Modern C++ for Embedded Systems — Writing Interrupt-Safe Code

Introduction

Have you ever encountered a situation where your program runs fine, but crashes intermittently once interrupts are enabled? Or even more strangely, do variable values mysteriously "jump," where single-stepping works perfectly, but full-speed execution fails?

If you have experienced this, congratulations: you have hit the classic pitfall of concurrent programming—data races between interrupts and the main thread.

An interrupt service routine (ISR) is like an emergency visitor who might barge into your office at any moment. It doesn't make an appointment, doesn't wait, and comes in whenever it pleases. If you are processing important data (like updating a linked list node) and are suddenly interrupted by an ISR that also needs to access that data, the situation becomes chaotic.

To make matters worse, such problems are often hard to reproduce. When you attach a debugger or add print statements, the timing changes, and the bug might "disappear"—until the day the product is delivered to the customer.

In a nutshell: Writing interrupt-safe code means ensuring that shared data access between interrupts and the main thread does not result in data races.

In this chapter, we will dive deep into how to write safe and efficient code in ISRs, and how to communicate correctly with the main thread.

The Unique Nature of ISRs

Before diving into specific techniques, let's understand the fundamental differences between ISRs and normal code.

Asynchronous Execution

An ISR can interrupt the execution of the main program at any time (except during a few atomic operations). This means:

cpp

int shared_counter = 0;

// 主线程
void update_counter() {
    shared_counter++;  // 这不是原子操作！
    // 实际上是：
    // 1. 读取 shared_counter
    // 2. 加 1
    // 3. 写回 shared_counter
    // 如果在步骤1和3之间发生中断...
}

// ISR
extern "C" void TIMER_IRQHandler() {
    shared_counter++;  // 也在修改同一个变量！
}

If the ISR triggers exactly after the main thread reads but before it writes back, the result is: one increment operation is lost.

Limited Stack Space

ISRs use their own stack space (or a portion of the main stack), which is usually much smaller than the main thread stack. This means:

No deep recursion
No allocating large arrays
No calling functions that might use a lot of stack

No Blocking

This is the most critical limitation: You cannot wait in an ISR. Any operation that might cause blocking is forbidden:

std::mutex::lock() - May block
new/malloc - May trigger memory allocation, may block
condition_variable::wait() - Absolutely blocking

Keep Execution Time Short

The longer an ISR runs, the worse the system's responsiveness, potentially even causing other interrupts to be lost. Good practice dictates:

Do only the bare minimum processing
Leave complex processing to the main thread
Use queues to pass data to the main thread

Absolute Taboos in ISRs

Based on these characteristics, here are things you must absolutely never do in an ISR:

Expand (24 lines)Collapse

cpp

// ❌ 禁止列表

extern "C" void BAD_IRQHandler() {
    // 1. 禁止动态内存分配
    int* p = new int;        // 可能阻塞，可能抛异常
    free(malloc(100));       // 可能阻塞

    // 2. 禁止使用互斥锁
    std::lock_guard<std::mutex> lock(mtx);  // 可能无限阻塞

    // 3. 禁止使用条件变量
    cv.wait(lock);           // 绝对阻塞

    // 4. 禁止长时间操作
    for (int i = 0; i < 1000000; ++i) {
        complex_calculation();
    }

    // 5. 禁止调用可能抛异常的函数
    some_function_that_may_throw();  // ISR中不能处理异常

    // 6. 禁止非原子地访问共享数据
    shared_var++;  // 数据竞争！
}

Key Takeaway: The execution environment of an ISR is "constrained." You must assume that any operation that might cause blocking or exceptions is fatal.
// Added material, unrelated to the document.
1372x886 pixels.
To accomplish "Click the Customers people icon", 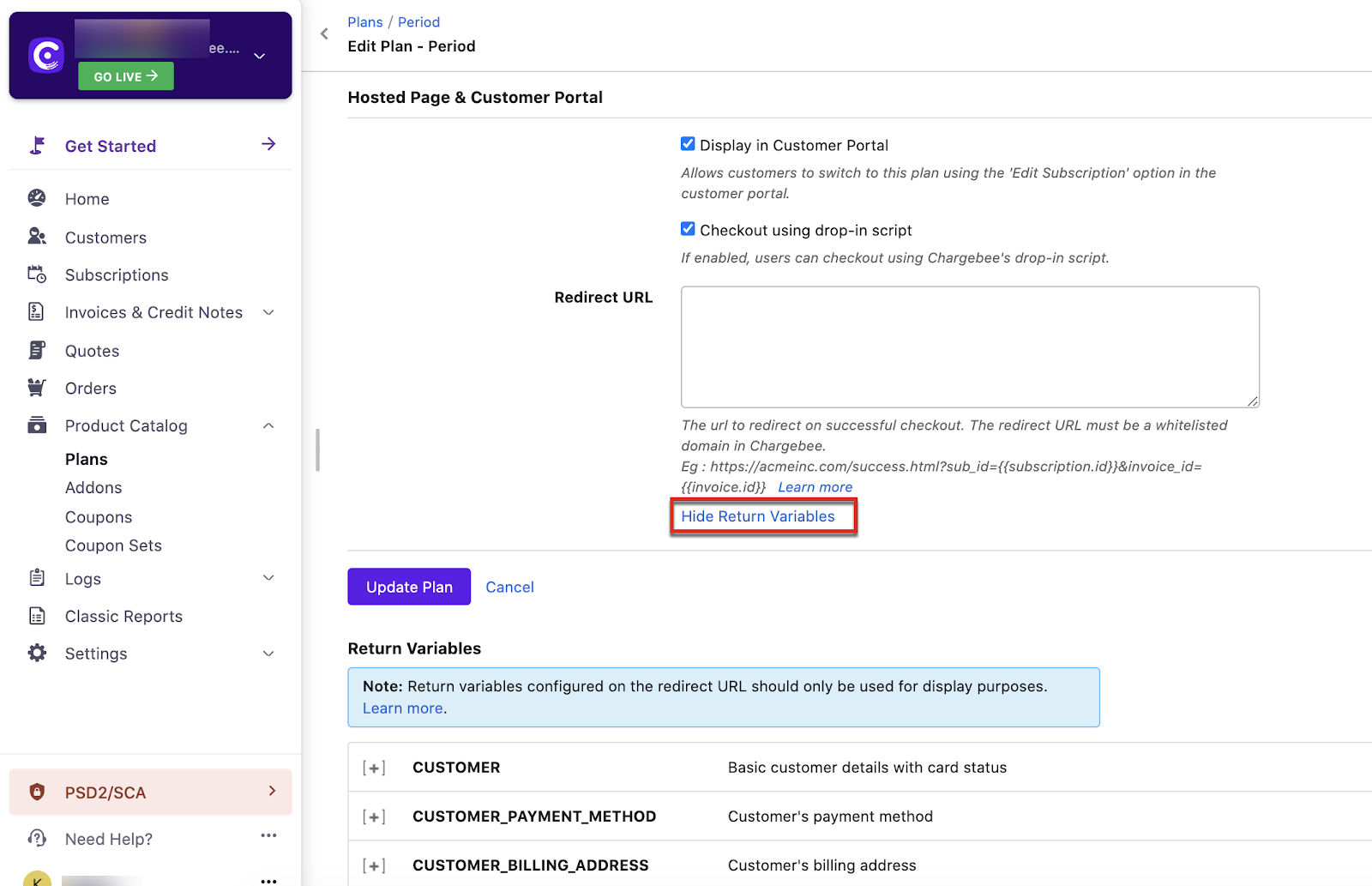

Application of Atomic Operations in ISRs

Since we cannot use locks, how do we safely access shared data in an ISR? The answer is: atomic operations.

Basics: Checking is_lock_free()

Before using atomic operations, first confirm that they are implemented lock-free on your platform:

cpp

std::atomic<int> flag{0};

// 编译期检查
static_assert(std::atomic<int>::is_always_lock_free,
              "atomic<int> must be lock-free for ISR use!");

// 运行时检查
extern "C" void init_interrupts() {
    if (!flag.is_lock_free()) {
        // 处理错误：不能用在中断里
        handle_error();
    }
}

Why is this important? Atomic operations on some platforms might be implemented using locks internally. If you call such an operation in an ISR, it could lead to a deadlock.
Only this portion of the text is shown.